■ WHAT YOU HAVE TO DO
Exact copies of all the records are to be printed.

■ INFORMATION SUPPLIED

▬▬▬▬▬▬▬▬▬▬

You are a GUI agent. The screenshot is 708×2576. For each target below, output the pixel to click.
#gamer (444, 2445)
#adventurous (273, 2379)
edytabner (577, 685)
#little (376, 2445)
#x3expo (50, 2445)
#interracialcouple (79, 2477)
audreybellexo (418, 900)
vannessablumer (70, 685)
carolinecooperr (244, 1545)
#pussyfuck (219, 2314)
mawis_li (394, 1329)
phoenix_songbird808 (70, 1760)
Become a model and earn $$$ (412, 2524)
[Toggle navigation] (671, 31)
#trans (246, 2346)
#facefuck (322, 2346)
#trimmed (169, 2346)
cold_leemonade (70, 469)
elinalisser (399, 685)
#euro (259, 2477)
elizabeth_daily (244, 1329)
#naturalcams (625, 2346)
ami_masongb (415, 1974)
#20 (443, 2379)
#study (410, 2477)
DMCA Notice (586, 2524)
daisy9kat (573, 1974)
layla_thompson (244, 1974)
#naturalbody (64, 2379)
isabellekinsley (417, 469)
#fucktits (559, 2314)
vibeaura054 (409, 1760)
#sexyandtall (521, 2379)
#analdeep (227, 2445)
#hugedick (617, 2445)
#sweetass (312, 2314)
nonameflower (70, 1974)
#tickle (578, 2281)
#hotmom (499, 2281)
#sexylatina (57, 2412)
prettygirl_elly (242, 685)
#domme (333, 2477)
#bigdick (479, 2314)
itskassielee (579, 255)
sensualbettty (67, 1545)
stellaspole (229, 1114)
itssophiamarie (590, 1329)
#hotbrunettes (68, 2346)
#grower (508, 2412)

▬▬▬▬▬▬▬▬▬▬

■ EXERCISE ANSWER
You are a GUI agent. The screenshot is 708×2576. For each target below, output the pixel to click.
#gamer (444, 2445)
#adventurous (273, 2379)
edytabner (577, 685)
#little (376, 2445)
#x3expo (50, 2445)
#interracialcouple (79, 2477)
audreybellexo (418, 900)
vannessablumer (70, 685)
carolinecooperr (244, 1545)
#pussyfuck (219, 2314)
mawis_li (394, 1329)
phoenix_songbird808 (70, 1760)
Become a model and earn $$$ (412, 2524)
[Toggle navigation] (671, 31)
#trans (246, 2346)
#facefuck (322, 2346)
#trimmed (169, 2346)
cold_leemonade (70, 469)
elinalisser (399, 685)
#euro (259, 2477)
elizabeth_daily (244, 1329)
#naturalcams (625, 2346)
ami_masongb (415, 1974)
#20 (443, 2379)
#study (410, 2477)
DMCA Notice (586, 2524)
daisy9kat (573, 1974)
layla_thompson (244, 1974)
#naturalbody (64, 2379)
isabellekinsley (417, 469)
#fucktits (559, 2314)
vibeaura054 (409, 1760)
#sexyandtall (521, 2379)
#analdeep (227, 2445)
#hugedick (617, 2445)
#sweetass (312, 2314)
nonameflower (70, 1974)
#tickle (578, 2281)
#hotmom (499, 2281)
#sexylatina (57, 2412)
prettygirl_elly (242, 685)
#domme (333, 2477)
#bigdick (479, 2314)
itskassielee (579, 255)
sensualbettty (67, 1545)
stellaspole (229, 1114)
itssophiamarie (590, 1329)
#hotbrunettes (68, 2346)
#grower (508, 2412)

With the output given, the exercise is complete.